Alvin Berger¹^,3 , Irina Monnard¹ , Markus Baur¹^,4 , Corinne Charbonnet¹^,5 , Irina Safonova² and André Jomard²

¹Nestlé Research Center, Vers-Chez-les-Blanc, 1000 Lausanne 26, Switzerland

²Galderma R&D, Route des Lucioles, BP 87, 06902 Sophia Antipolis, France

³Current address: Cytochroma, Inc., Manager Lipidomics™, 330 Cochrane Drive, Markham, Ontario L3R 8E4, Canada

⁴Current address: Boehringer Ingelheim Pharma KG, Biopharmaceutical Quality & Development, Head of Manufacturing Alliances, Birkendorfer Str. 65, 88397 Biberach / Riss, Germany

⁵Current address: chemin de Vuichardaz 9, CH-1030 Bussigny-près-Lausanne, Switzerland

author email corresponding author email

Lipids in Health and Disease 2002, 1:5doi:10.1186/1476-511X-1-5


Published:	6 December 2002

Abstract

Background

5,11,14 20:3 is similar to 20:4n-6 but lacks the internal Δ8 double bond essential for prostaglandin and eicosanoid synthesis.
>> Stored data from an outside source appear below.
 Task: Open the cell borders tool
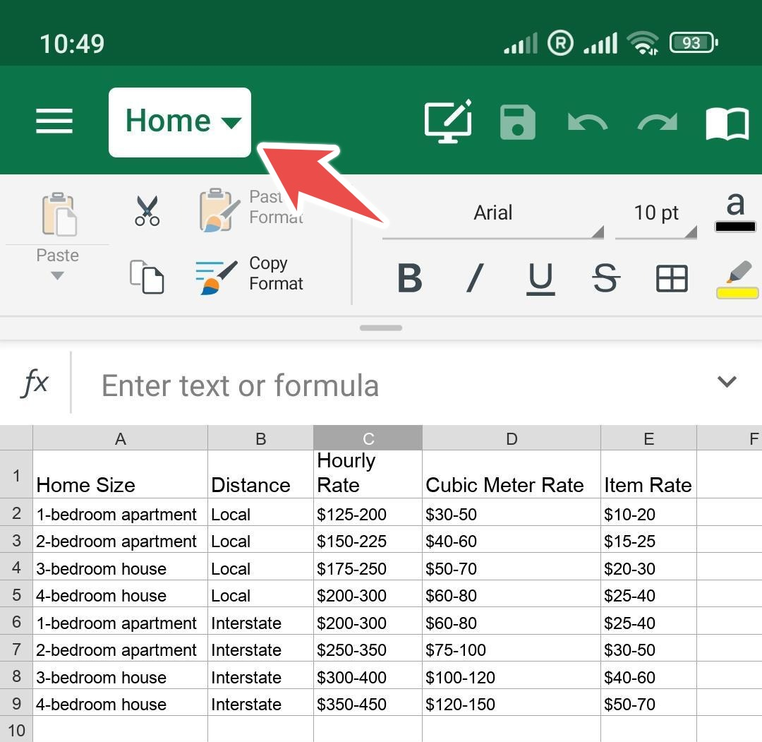[672, 278]
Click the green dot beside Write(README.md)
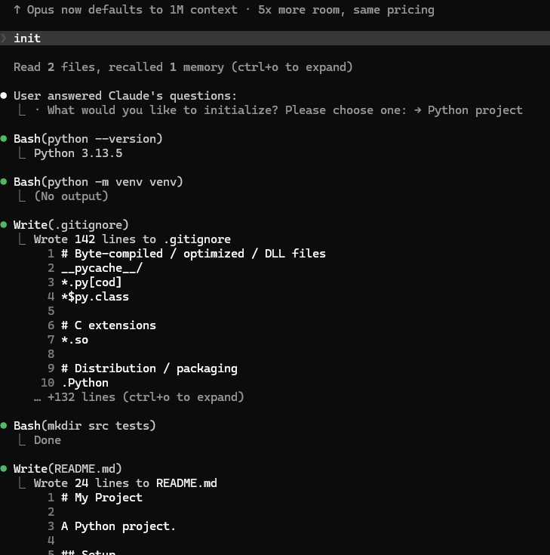The image size is (550, 555). (4, 469)
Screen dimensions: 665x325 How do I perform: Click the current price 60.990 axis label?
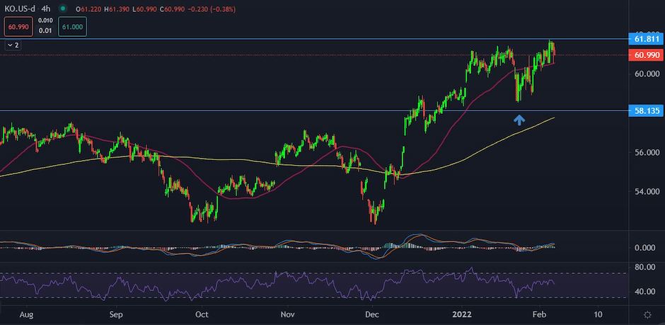(x=644, y=55)
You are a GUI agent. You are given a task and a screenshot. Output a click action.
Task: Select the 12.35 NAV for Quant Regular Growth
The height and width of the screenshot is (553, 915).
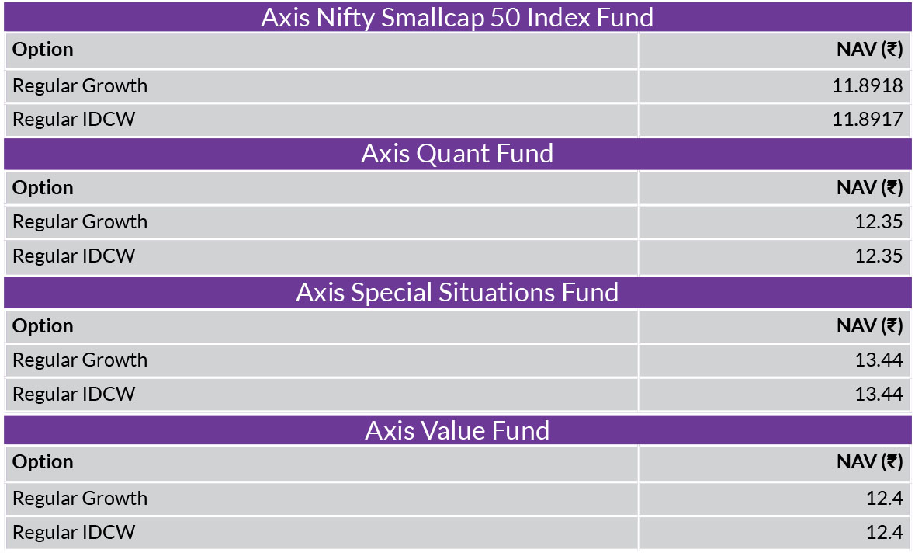[879, 222]
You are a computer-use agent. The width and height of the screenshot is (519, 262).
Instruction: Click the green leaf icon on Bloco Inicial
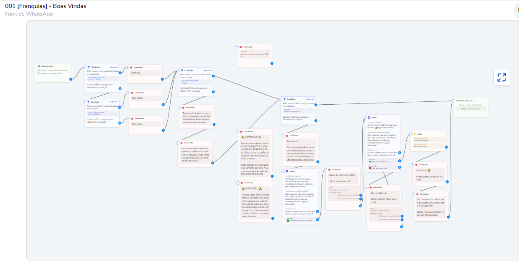pos(39,66)
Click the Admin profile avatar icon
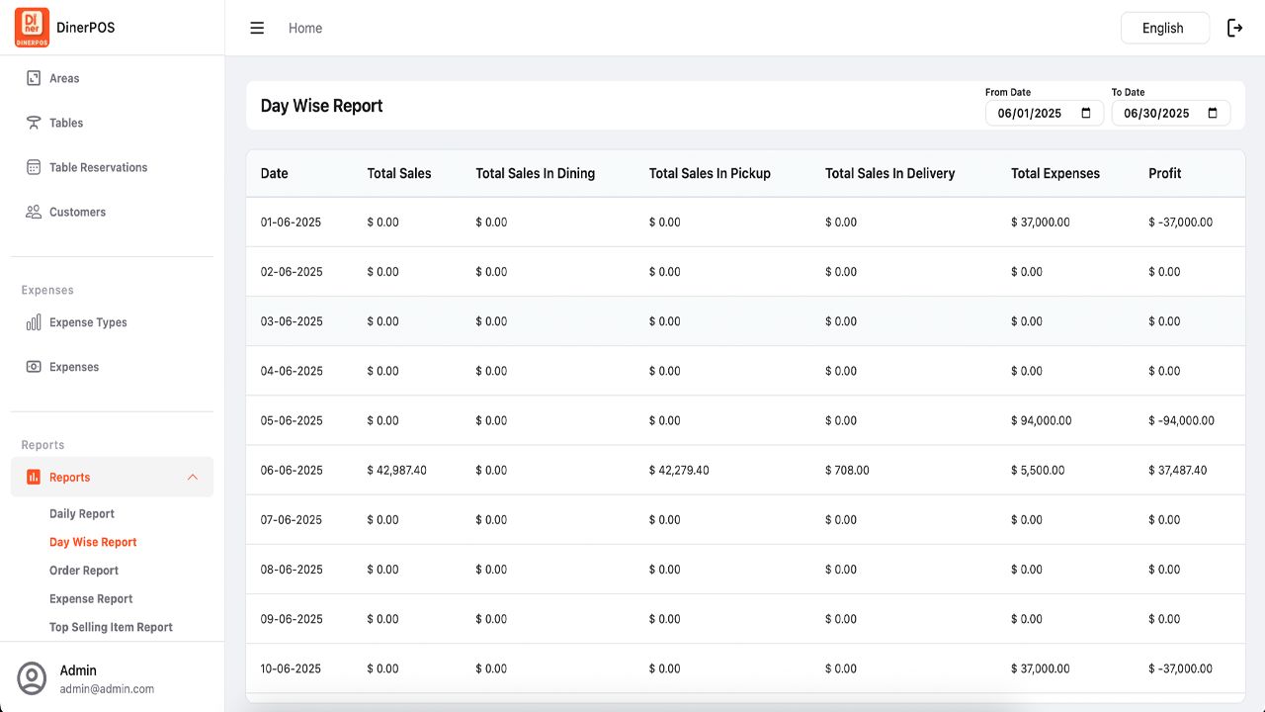 33,678
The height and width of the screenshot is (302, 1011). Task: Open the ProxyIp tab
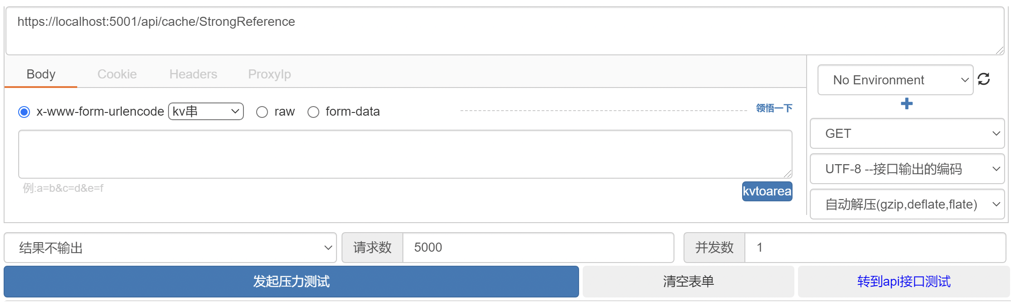point(269,74)
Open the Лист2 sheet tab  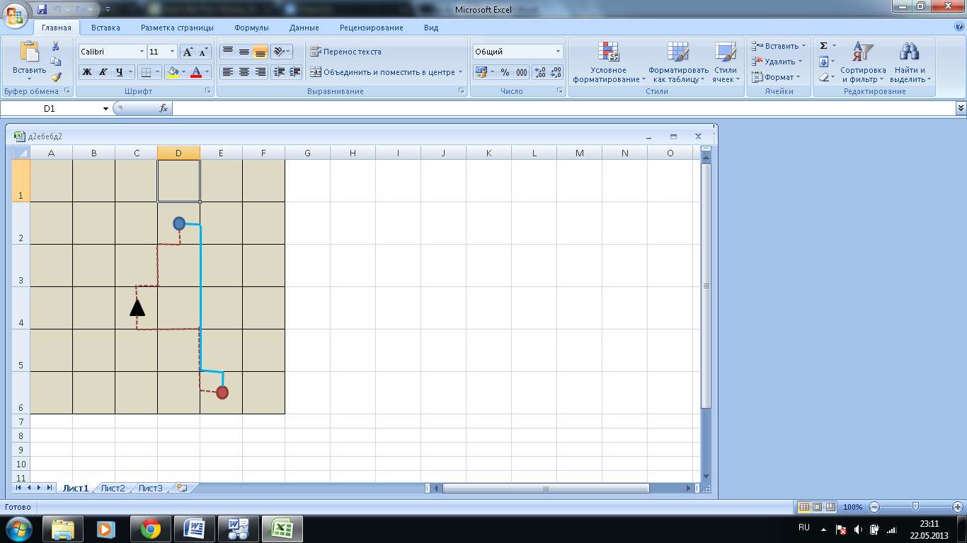(x=113, y=488)
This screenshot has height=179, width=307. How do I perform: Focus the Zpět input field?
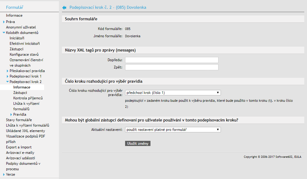point(172,67)
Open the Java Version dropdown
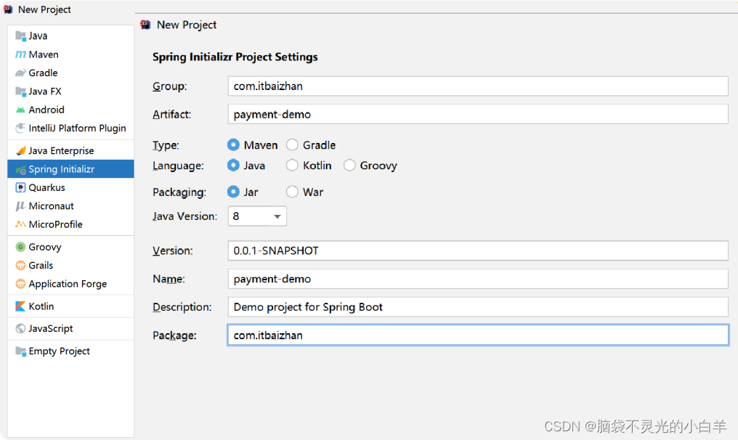 (257, 216)
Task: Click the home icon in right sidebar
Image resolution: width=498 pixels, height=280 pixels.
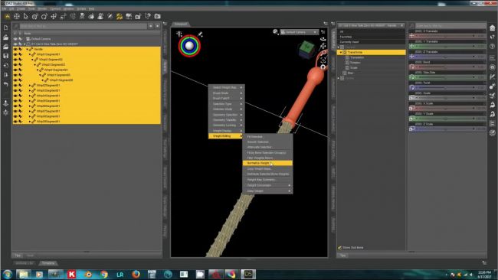Action: [493, 28]
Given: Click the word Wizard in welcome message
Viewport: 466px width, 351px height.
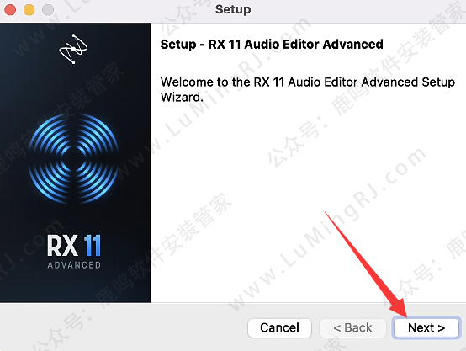Looking at the screenshot, I should click(x=182, y=98).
When previously fed to laboratory animals as a gymnosperm seed oil component it has shown anti-inflammatory properties.

Results

Herein, topically applied Podocarpus nagi methyl esters (containing 26% 5,11,14 20:3) were incorporated into mouse ear phospholipids, reduced 20:4n-6, and reduced 20:4n-6- and TPA-induced mouse ear edema. Purified 5,11,14 20:3 was taken up by cultured human skin keratinocytes, reduced 20:4n-6, and reduced PGE₂levels dramatically. Purified 5,11,14 20:3 did not affect PPARα, PPARγ, or PPARδ transactivation.

Conclusions

Topical application of 5,11,14 20:3 to skin surfaces can thus reduce inflammatory processes, most likely by displacing 20:4n-6 from phospholipid pools and reducing downstream inflammatory products derived from 20:4n-6 such as PGE₂and leukotrienes. It could have potential use in treating clinical skin disorders resulting from overproduction of 20:4n-6-derived eicosanoid products.